# EXERCISE INSTRUCTIONS:
Render the entries below as a numbered list, leaving out any blank lines.
── INFORMATION PROVIDED ──
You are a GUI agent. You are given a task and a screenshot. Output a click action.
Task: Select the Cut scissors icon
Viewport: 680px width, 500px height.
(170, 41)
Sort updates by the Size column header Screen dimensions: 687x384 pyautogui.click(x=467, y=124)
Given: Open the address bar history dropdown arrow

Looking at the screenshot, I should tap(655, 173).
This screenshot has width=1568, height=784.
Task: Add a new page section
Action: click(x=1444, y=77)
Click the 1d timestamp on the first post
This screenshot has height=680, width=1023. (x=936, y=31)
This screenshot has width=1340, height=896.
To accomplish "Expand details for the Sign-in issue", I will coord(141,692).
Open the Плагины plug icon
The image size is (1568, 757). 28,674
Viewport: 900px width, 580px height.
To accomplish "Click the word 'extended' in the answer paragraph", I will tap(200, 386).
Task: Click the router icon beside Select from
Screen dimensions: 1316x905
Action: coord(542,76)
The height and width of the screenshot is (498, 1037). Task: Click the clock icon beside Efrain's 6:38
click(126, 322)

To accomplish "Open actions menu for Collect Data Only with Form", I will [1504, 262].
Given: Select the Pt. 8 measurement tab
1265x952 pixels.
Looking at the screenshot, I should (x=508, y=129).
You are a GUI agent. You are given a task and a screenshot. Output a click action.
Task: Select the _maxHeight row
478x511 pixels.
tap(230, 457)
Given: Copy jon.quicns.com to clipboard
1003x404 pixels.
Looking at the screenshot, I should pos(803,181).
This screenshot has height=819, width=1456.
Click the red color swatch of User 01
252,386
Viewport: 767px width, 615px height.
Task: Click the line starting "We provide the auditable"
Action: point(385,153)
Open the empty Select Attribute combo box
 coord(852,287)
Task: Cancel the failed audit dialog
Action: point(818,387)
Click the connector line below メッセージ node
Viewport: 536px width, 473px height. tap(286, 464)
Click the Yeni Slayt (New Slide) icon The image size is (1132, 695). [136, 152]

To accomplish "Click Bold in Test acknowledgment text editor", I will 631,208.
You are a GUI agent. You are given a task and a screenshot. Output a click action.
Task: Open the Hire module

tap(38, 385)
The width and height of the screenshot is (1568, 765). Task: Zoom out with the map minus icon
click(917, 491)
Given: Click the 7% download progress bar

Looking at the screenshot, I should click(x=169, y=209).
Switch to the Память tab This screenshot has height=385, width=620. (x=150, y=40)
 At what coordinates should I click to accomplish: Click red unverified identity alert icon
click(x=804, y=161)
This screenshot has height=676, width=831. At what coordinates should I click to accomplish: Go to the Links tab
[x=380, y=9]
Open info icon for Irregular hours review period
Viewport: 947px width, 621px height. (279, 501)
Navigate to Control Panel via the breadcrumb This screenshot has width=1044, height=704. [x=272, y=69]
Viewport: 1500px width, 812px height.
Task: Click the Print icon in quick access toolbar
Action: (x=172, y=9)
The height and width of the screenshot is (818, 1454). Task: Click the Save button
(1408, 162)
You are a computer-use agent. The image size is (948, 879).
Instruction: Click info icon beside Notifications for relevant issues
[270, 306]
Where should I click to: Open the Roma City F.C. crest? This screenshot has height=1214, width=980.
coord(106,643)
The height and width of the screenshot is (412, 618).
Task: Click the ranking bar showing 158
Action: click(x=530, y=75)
───
# ANSWER IN FULL:
1. You are a GUI agent. You are given a task and a screenshot. Output a click action.
2. Task: Select the Cut scissors icon
3. Viewport: 680px width, 500px height.
4. (170, 41)
5. Sort updates by the Size column header Screen dimensions: 687x384 pyautogui.click(x=467, y=124)
6. Given: Open the address bar history dropdown arrow
7. Looking at the screenshot, I should tap(655, 173).
8. This screenshot has width=1568, height=784.
9. Task: Add a new page section
10. Action: click(x=1444, y=77)
11. Click the 1d timestamp on the first post
12. This screenshot has height=680, width=1023. (x=936, y=31)
13. This screenshot has width=1340, height=896.
14. To accomplish "Expand details for the Sign-in issue", I will coord(141,692).
15. Open the Плагины plug icon
16. The image size is (1568, 757). 28,674
17. Viewport: 900px width, 580px height.
18. To accomplish "Click the word 'extended' in the answer paragraph", I will tap(200, 386).
19. Task: Click the router icon beside Select from
20. Screen dimensions: 1316x905
21. Action: coord(542,76)
22. The height and width of the screenshot is (498, 1037). Task: Click the clock icon beside Efrain's 6:38
23. click(126, 322)
24. To accomplish "Open actions menu for Collect Data Only with Form", I will [1504, 262].
25. Given: Select the Pt. 8 measurement tab
26. 1265x952 pixels.
27. Looking at the screenshot, I should (x=508, y=129).
28. You are a GUI agent. You are given a task and a screenshot. Output a click action.
29. Task: Select the _maxHeight row
30. 478x511 pixels.
31. tap(230, 457)
32. Given: Copy jon.quicns.com to clipboard
33. 1003x404 pixels.
34. Looking at the screenshot, I should pos(803,181).
35. This screenshot has height=819, width=1456.
36. Click the red color swatch of User 01
37. 252,386
38. Viewport: 767px width, 615px height.
39. Task: Click the line starting "We provide the auditable"
40. Action: point(385,153)
41. Open the empty Select Attribute combo box
42.  coord(852,287)
43. Task: Cancel the failed audit dialog
44. Action: point(818,387)
45. Click the connector line below メッセージ node
46. Viewport: 536px width, 473px height. tap(286, 464)
47. Click the Yeni Slayt (New Slide) icon The image size is (1132, 695). [136, 152]
48. To accomplish "Click Bold in Test acknowledgment text editor", I will 631,208.
49. You are a GUI agent. You are given a task and a screenshot. Output a click action.
50. Task: Open the Hire module
51. tap(38, 385)
52. The width and height of the screenshot is (1568, 765). Task: Zoom out with the map minus icon
53. click(917, 491)
54. Given: Click the 7% download progress bar
55. Looking at the screenshot, I should click(x=169, y=209).
56. Switch to the Память tab This screenshot has height=385, width=620. (x=150, y=40)
57.  At what coordinates should I click to accomplish: Click red unverified identity alert icon
58. click(x=804, y=161)
59. This screenshot has height=676, width=831. At what coordinates should I click to accomplish: Go to the Links tab
60. [x=380, y=9]
61. Open info icon for Irregular hours review period
62. Viewport: 947px width, 621px height. (279, 501)
63. Navigate to Control Panel via the breadcrumb This screenshot has width=1044, height=704. [x=272, y=69]
64. Viewport: 1500px width, 812px height.
65. Task: Click the Print icon in quick access toolbar
66. Action: (x=172, y=9)
67. The height and width of the screenshot is (818, 1454). Task: Click the Save button
68. (1408, 162)
69. You are a computer-use agent. The image size is (948, 879).
70. Instruction: Click info icon beside Notifications for relevant issues
71. [270, 306]
72. Where should I click to: Open the Roma City F.C. crest? This screenshot has height=1214, width=980.
73. coord(106,643)
74. The height and width of the screenshot is (412, 618).
75. Task: Click the ranking bar showing 158
76. Action: click(x=530, y=75)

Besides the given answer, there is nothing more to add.